Authors: We appreciate the referee's careful analysis of the temporal characteristics of our evaluation datasets. We acknowledge that the LIAR and FakeNewsNet corpora primarily consist of news items predating the knowledge cutoffs of the LLMs employed in our experiments. While the current results demonstrate the benefits of hierarchical entity salience retrieval and multi-LLM adversarial debate for robust zero-shot detection, we agree that these benchmarks do not fully isolate the framework's ability to address post-cutoff knowledge gaps in time-sensitive scenarios. To directly substantiate this aspect of our motivating claims, we will revise the Experimental Evaluation section to include a controlled evaluation on a set of recent news items published after 2023. This addition will feature a new dataset or curated collection of contemporary articles, with ablation studies isolating the contribution of the dual-source retrieval stage in supplying up-to-date evidence.
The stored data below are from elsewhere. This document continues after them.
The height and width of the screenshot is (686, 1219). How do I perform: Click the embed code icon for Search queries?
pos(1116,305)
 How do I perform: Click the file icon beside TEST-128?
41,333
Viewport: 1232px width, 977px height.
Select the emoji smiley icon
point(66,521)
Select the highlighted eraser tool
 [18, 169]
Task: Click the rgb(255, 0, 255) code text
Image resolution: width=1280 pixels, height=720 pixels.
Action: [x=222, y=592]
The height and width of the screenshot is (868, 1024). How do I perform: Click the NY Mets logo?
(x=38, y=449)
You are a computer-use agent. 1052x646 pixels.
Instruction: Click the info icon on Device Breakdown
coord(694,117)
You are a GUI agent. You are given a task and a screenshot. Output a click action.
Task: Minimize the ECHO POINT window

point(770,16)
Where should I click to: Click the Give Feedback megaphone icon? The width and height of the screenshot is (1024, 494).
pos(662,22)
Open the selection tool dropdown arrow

We believe this revision will better align the empirical evaluation with the paper's focus on overcoming knowledge cutoffs. revision: yes
Circularity Check
No circularity: empirical pipeline with no derivations or self-referential reductions
full rationale
The paper proposes ZoFia as a two-stage zero-shot framework: entity extraction via Hierarchical Salience and SC-MMR for dual-source retrieval, followed by multi-agent adversarial debate. No equations, fitted parameters, predictions derived from inputs, or load-bearing self-citations appear in the abstract or described method. The central claims rest on experimental outperformance on public datasets rather than any mathematical derivation that reduces to its own definitions or prior author results. This is a standard engineering contribution validated empirically and is self-contained against external benchmarks.